== Requests ==
[1] List every date given as a post heading in the blog below.
[2] Extend the blog below by writing what comes after its final sentence.

== Document ==
--
Wednesday, March 10, 2010

All in a day...





My family and I just moved into a bigger house in December. Since our other house was so small, and we shared it with a mass of children under the age of 5 five days a week, we haven't been able to put out our Easter decorations. Not so this year. As you can see, the Easter tree is already up, and this bird is singing of its freedom! (Let's not ruin it by telling the poor thing that in a month, it'll be back in the box for a year...)

We are so ready for Easter!!!


I'll let you keep guessing at what this picture means...





















Tuesday, March 9, 2010

Consistent...

Today. Changed. My. Life.

So cliche...but so true!

Today, I realized for certainty that I am so scared to change how I view something because of how I have viewed that something in the past. And since I let people know how I viewed it then, I am afraid of changing it now because they might call me a hypocrite....because I've changed my view.

We, as humans, have this huge bond with consistency. We thrive on it. We throw everything away (in some cases our new beliefs) because of it.

But that is sad. As humans, we also have new ideas and beliefs everyday. But a lot get discarded because we don't want our consistency rating with other people ruined and us have to fear getting called a hypocrite.

I have also realized that this doesn't make me a hypocrite. It makes me an average human being who simply has changed her mind.

Emerson said something along the lines of, "What if you contradict your self? What then?" He means, so what if your ideas are different than what they were yesterday? So what that people might call you a hypocrite? What is that going to hurt?

Now, it is hard. It is hard to change what you've told everyone you thought was the right thing to say-only to find out today that you shouldn' t have opened your mouth.

My consistency has been ruined. I now think a vastly different way regarding a particular issue, and I imagine some people won't let me get away without calling me a hypocrite.

But if everybody only believed what they've always believed, where would vitality be?

Now, I'm not talking drastic. I am speaking in the particulars. (Drastic would be something like changing religion. Particular means there is a certain thing on which my opinion has changed.)

I know this blog is a little incomplete, but it gives a lot to think about.

Are you consistent?

Tuesday, March 2, 2010

My first official photoshoot!

On Saturday, I did my first official photoshoot with my brand spanking new camera, and it was amazingly fun! Thanks to this little guy's Mama, his MiMi, his cousin, and his brother, we got many great laughs and awesome photographs!

I, of course, enjoyed every second of it as I figured out different little things on my camera.



Thanks, Clint, for such an amazing photoshoot :-) You are an awesome little boy.


Thursday, February 25, 2010

Photography and Such....

I got a new camera....and I couldn't be happier.

Of the 178 pictures I have taken with this camera, these two are my favorites...no reason why.
--
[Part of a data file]
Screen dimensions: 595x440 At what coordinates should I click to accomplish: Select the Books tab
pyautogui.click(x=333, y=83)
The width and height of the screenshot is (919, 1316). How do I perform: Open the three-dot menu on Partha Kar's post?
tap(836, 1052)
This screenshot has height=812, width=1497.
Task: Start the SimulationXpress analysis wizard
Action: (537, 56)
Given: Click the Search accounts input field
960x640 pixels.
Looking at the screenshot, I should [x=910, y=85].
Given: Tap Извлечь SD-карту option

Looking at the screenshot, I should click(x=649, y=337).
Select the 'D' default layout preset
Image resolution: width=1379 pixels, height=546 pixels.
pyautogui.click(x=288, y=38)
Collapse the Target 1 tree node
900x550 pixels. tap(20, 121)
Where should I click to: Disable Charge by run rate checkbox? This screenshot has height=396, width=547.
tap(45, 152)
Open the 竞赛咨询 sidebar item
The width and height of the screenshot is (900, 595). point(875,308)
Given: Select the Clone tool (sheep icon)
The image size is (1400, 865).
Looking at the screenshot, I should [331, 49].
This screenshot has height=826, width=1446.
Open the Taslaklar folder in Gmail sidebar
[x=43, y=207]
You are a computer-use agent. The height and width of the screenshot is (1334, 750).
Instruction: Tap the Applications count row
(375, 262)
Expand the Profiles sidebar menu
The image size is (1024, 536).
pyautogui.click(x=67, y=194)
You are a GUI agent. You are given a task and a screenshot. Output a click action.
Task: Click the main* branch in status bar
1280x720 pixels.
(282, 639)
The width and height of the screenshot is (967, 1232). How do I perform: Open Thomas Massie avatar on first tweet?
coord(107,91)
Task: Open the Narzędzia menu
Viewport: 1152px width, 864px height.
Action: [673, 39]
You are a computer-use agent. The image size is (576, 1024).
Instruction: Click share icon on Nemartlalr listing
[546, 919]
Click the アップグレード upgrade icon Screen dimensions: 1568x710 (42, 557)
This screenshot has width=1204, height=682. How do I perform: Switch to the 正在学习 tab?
--
== Exercise responses ==
[1]
Wednesday, March 10, 2010
Tuesday, March 9, 2010
Tuesday, March 2, 2010
Thursday, February 25, 2010

[2]
Anyway, maybe now I am an official photographer. Maybe. But I never imagined myself as one. So being one is difficult because-well, because I don't know how to be one. Thus, I am trekking forward and beginning a new thing. A thing I had no idea about.
Of COURSE, I'd be a teacher. Of course, I'd love to play piano. But I had absolutely NO idea this photography thing (thing=total love of the photography) would come along.
Now keep in mind that this isn't somthing that I've elected NOT to do--it's just nothing I THOUGHT I would do. And now that I do, I am LOVING every minute of it.
This blog has mostly been about uncertainty. Glimpses into my world only when I couldn't figure out where to leap next.
However, today is different. Today, I KNOW without a doubt that I am SUPPOSED to do photography. Whether that entails opening a business or just doing it sporadically, I can't answer yet. All I can say is I fully enjoy it and wholeheartedly intend to keep enjoying it.
That's it for tonight. More pictures to come--I hope :)

Thursday, February 11, 2010

I Fail on the Drive

Where to begin? It's hard. Life is hard. Everyday, there are new twists, new turns, and new trials.

Everyday, there are things I wish were never said, things I wish would have been said, and things I wish I knew how to say.


I have the hardest time with relationships. I am nice. And then, I say or do something mean. Not necessarily mean...but not nice. It's crazy. And yes, I know why. I drive people away. So they won't hurt me in the long run, I drive them away as quickly and as hard as I can. There are only a few people that stay through it. Only a few that can stand me.

Is it the right thing to do? No. Is it natural? I think so. My human side hates to be hurt. My human side, however, cannot stand to be lonely either. So after I have driven away people, I am still hurt.

I always end up thinking, "Now, why did I do that?"

It's a question I can't answer. Except to give the reason of my human side taking control.

Oh, how I wish I had a manual from God stating, "Jessica, these are your exact footsteps, where you are to go, and what you are to say, exactly how NOT to hurt people and you not get hurt either."

But there isn't. There is the Bible which lays out a plan. And I try to follow it. It doesn't promise no hurt. But it promises God will be there for me even when I fail.

And I fail daily.

Saturday, January 23, 2010

On the Border

Sorry for the long delay! Didn't mean for it to be so long.

Going to be doing a bit of stream of conscious writing.

I'm a junior in college. Good thing. I almost lost my sanity back in the second sophomore semseter...seriously. I almost did.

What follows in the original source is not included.